Whenever a function or a relationship within a living system can be described mathematically, the possibility exists for developing a mathematical model. Scientists have long employed such models in biological and medical research because they provide the opportunity to vary the parameters involved and to predict what effects different parameters will have on the system. A complete inventory of information and parameters that should go into a model is not available until after extensive experimental work has been done on a living system. In addition, the final stage of this process must be to go back to the organism to check the accuracy of the model's predictions.

It has been suggested that computer technology is now so advanced that computer based models can completely substitute for the use of animals in research. Computers analyze data; they do not generate it. To make use of a computer model a researcher or instructor must supply the computer with whatever information is needed for the model.

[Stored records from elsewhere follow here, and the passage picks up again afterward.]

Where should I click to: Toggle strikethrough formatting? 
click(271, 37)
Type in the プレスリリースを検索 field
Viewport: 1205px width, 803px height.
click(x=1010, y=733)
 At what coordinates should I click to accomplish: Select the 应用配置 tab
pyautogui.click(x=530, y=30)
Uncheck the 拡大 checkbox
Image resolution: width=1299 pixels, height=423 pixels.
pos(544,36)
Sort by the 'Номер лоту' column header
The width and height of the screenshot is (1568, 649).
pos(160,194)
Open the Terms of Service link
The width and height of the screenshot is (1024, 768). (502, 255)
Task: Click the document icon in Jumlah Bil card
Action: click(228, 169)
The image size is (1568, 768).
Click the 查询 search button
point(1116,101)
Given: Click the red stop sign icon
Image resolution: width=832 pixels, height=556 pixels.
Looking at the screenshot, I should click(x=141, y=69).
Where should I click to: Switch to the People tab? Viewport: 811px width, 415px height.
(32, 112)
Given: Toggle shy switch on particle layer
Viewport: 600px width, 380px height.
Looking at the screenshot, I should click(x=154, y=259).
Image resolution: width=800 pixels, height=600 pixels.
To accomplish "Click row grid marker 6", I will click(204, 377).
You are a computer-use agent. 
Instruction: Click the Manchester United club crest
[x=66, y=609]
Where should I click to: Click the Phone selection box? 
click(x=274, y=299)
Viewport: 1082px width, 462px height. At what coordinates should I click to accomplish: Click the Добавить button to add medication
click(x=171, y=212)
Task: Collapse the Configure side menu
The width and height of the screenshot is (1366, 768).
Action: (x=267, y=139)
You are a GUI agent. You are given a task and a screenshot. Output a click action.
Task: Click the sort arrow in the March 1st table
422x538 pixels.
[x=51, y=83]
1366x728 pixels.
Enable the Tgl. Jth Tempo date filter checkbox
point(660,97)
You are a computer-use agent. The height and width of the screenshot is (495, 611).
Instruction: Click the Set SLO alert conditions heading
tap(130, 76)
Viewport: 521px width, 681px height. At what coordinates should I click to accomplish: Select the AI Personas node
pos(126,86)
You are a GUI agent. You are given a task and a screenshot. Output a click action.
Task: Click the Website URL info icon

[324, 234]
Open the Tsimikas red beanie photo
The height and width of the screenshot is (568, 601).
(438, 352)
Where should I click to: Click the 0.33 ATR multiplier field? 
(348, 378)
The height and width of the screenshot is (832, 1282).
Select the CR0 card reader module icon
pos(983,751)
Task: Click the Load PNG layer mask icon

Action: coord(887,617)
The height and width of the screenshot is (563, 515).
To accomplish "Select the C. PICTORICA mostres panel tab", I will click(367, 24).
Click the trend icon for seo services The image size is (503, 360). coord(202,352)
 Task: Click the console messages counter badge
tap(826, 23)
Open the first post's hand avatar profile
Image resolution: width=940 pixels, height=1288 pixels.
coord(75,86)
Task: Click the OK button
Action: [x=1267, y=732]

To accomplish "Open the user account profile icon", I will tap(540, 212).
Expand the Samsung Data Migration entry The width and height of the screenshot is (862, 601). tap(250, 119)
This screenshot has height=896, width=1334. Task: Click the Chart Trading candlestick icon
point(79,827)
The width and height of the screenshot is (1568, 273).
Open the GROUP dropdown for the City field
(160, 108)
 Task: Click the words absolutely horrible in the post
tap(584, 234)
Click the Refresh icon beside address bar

If a living system is being modeled, the only source of this information is the living system itself. The more detailed the information supplied to the model, the better the model is likely to be. Based on information derived from animal studies, computer models have been developed to analyze relationships within and between living systems. Computer models have been particularly useful in modeling feedback systems. In animal behavior, for example, game theory has been used to construct computer models which would predict how animals might behave during aggressive encounters. Biomedical applications of computer models include aspects of kidney, cardiac and lung function, regulatory systems, endocrine function, sensory physiology, neurophysiology and developmental biology.

Biochemical applications of computer models include recognition programs to identify toxic substances. Similar attempts to identify carcinogens by computer have, so far at least, been less successful.